* Required action
Only a number is required: the count of lines in the material below that contain "February".

= = = = =

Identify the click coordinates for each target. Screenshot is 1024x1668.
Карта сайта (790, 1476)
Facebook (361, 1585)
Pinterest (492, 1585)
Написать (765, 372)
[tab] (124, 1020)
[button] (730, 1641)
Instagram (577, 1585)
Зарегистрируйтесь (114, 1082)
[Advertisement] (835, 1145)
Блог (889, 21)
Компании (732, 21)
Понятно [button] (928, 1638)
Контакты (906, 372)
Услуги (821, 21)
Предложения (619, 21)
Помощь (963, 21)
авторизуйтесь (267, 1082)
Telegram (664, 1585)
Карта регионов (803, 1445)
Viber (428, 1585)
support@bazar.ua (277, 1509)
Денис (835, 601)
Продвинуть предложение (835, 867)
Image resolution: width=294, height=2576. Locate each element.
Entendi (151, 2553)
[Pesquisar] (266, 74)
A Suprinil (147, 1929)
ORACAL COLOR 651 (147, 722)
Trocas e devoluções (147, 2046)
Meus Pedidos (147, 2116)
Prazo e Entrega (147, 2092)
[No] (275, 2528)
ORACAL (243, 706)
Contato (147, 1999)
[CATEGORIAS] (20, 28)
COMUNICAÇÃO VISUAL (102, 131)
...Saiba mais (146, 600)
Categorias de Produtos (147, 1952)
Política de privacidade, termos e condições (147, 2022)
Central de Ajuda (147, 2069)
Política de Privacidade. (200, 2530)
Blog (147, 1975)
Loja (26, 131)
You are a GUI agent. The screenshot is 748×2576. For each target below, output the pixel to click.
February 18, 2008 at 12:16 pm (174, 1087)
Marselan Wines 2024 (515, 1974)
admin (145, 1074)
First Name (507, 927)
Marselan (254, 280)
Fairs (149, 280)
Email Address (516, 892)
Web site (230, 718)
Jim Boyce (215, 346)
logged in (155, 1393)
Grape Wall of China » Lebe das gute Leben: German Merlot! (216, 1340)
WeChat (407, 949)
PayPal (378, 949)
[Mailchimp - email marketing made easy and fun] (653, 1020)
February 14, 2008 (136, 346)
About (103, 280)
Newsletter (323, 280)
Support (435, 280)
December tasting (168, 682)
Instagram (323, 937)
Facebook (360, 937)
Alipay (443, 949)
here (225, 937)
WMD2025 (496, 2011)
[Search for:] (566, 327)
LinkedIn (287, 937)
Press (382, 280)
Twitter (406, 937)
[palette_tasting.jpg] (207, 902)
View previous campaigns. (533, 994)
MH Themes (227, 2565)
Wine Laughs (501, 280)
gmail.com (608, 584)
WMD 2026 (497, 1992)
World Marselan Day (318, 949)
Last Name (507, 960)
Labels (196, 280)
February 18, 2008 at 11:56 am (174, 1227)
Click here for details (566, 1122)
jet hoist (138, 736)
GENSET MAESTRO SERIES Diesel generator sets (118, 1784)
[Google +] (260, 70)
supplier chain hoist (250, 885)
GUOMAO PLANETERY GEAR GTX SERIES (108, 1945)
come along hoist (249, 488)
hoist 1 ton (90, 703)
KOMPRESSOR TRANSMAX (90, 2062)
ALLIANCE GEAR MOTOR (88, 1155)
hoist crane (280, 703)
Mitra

= = = = =

* Reply
3